When Did You Think You Had Arrived?

The thought has never crossed my mind. I think I am okay at keeping such “ego boosting” thoughts away from myself because I am sure they will only produce bad outcomes for me and everybody around me. In other words, I’d never want to ‘arrive’ — I just want to be.

Riding Through Toughest Times

We have lived through many ups and downs through the way — something not every company has the privilege of living long enough to do. The most recent and tough time for all of us has been the pandemic. The entire Zomato ecosystem, however, rose to the occasion. Our delivery partners bravely took on the responsibility of supplying essentials and food to people’s doorstep as frontline workers. At times, achieving success also involves taking hard calls — about your business, and your people. It’s easier said than done, but if you know it’s the right thing to do, bite the bullet and do what needs to be done. Even if it means hurting your short-term targets (like revenue or traffic), you should never hesitate to hit the reset button and start afresh with the right folks. And if you are doing that, remember — tough times don’t last, tough people do.

What Next?

Back in 2015, only 40% restaurants did home delivery. We want to take that number up to 90% — there’s still a long way to go before we can actually say we have changed the way India eats.

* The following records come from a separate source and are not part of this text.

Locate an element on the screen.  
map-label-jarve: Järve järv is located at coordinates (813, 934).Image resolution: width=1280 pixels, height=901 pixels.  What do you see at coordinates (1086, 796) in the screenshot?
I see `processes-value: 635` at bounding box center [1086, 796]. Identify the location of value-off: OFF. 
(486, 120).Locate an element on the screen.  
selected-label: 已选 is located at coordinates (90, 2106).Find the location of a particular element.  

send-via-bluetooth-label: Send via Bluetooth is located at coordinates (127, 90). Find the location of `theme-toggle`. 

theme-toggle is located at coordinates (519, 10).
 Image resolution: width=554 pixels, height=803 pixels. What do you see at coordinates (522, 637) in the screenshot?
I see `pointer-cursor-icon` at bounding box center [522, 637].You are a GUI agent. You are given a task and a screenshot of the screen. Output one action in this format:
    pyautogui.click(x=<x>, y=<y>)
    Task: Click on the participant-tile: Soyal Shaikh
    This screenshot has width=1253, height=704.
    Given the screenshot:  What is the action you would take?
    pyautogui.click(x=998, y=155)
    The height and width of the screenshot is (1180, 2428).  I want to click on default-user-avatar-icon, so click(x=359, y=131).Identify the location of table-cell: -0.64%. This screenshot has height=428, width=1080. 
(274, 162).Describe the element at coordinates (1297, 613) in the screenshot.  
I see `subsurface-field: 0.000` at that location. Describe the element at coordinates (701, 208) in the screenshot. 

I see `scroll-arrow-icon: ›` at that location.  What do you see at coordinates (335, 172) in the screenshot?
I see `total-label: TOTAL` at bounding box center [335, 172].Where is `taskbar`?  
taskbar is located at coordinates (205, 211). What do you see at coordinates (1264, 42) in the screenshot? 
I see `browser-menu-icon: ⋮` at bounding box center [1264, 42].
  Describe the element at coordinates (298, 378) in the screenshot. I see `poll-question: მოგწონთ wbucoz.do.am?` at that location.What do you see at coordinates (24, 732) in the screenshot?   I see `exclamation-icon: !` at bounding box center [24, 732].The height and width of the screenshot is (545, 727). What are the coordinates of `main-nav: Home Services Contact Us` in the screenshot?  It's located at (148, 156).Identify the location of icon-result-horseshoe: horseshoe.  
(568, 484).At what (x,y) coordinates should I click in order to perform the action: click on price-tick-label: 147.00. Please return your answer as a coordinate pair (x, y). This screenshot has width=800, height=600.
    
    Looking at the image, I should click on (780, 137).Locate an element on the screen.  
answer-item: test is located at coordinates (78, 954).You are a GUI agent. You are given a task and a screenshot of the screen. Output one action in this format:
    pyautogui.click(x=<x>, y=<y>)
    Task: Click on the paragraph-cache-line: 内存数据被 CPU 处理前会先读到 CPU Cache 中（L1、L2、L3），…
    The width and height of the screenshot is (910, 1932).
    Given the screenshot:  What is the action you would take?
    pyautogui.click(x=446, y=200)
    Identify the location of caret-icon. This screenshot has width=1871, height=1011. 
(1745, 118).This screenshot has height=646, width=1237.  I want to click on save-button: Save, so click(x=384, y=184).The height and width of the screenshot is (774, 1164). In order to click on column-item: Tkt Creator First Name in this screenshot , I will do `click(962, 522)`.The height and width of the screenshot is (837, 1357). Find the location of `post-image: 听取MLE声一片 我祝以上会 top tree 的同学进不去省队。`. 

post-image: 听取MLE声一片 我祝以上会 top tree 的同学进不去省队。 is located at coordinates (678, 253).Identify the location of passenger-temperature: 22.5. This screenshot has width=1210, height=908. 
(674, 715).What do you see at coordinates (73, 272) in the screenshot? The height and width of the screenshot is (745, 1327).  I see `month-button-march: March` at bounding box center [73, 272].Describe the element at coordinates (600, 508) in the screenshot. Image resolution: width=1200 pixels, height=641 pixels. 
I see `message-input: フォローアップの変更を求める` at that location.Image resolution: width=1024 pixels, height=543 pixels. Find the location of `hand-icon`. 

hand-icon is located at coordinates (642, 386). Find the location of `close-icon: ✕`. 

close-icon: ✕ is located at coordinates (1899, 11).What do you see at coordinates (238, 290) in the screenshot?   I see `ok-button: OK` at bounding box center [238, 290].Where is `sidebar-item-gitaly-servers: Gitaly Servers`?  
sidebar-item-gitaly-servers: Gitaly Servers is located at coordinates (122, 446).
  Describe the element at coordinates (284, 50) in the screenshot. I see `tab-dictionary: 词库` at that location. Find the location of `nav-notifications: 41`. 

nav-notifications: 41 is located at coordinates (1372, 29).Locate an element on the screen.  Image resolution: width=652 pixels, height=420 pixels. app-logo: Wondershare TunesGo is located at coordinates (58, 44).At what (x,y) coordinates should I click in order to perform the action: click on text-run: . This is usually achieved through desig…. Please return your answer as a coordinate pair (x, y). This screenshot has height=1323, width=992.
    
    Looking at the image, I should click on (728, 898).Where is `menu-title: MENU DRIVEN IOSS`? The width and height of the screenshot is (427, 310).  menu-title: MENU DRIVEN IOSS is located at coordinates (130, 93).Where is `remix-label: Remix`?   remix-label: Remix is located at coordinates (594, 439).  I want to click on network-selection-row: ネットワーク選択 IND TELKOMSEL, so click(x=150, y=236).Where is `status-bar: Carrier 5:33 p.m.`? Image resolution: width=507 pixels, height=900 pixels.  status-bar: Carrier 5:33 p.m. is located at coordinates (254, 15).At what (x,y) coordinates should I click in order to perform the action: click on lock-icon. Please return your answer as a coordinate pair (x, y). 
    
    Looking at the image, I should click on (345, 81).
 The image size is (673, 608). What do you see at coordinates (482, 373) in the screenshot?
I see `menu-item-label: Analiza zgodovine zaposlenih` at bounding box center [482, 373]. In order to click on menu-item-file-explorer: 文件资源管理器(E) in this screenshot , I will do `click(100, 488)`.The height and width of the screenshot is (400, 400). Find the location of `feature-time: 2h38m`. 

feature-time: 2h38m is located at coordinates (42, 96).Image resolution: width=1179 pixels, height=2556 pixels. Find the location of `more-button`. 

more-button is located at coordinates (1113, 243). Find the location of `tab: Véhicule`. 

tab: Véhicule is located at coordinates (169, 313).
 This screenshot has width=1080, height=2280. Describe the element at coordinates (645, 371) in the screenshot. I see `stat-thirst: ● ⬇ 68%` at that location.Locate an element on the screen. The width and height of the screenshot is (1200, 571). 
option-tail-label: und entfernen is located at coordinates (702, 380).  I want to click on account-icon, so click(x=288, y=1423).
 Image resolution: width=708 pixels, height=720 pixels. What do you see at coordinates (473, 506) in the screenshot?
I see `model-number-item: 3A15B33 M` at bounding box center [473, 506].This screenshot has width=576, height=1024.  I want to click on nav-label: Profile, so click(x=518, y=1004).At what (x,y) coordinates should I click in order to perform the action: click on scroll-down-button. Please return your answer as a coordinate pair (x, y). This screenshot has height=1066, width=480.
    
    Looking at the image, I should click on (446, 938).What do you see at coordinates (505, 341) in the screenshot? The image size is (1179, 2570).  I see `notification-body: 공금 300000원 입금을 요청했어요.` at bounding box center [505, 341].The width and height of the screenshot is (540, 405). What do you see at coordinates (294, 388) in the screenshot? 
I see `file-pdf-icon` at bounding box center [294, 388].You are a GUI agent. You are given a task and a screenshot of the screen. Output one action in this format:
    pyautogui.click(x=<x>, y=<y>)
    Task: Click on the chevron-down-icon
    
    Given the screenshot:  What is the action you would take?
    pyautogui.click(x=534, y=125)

Covid-19 has accelerated the growth of food delivery in India. We have street vendors, dhabas, home kitchens, five-star restaurants signing up with us to help them with the last-mile delivery and reach more customers. We have always looked forward to milestones that pave the way for greater success, visions that are larger than life and an organisation that builds a better future for generations to come. The next level is to live up to that future by building a sustainable enterprise, which is as much climate conscious as it is successful.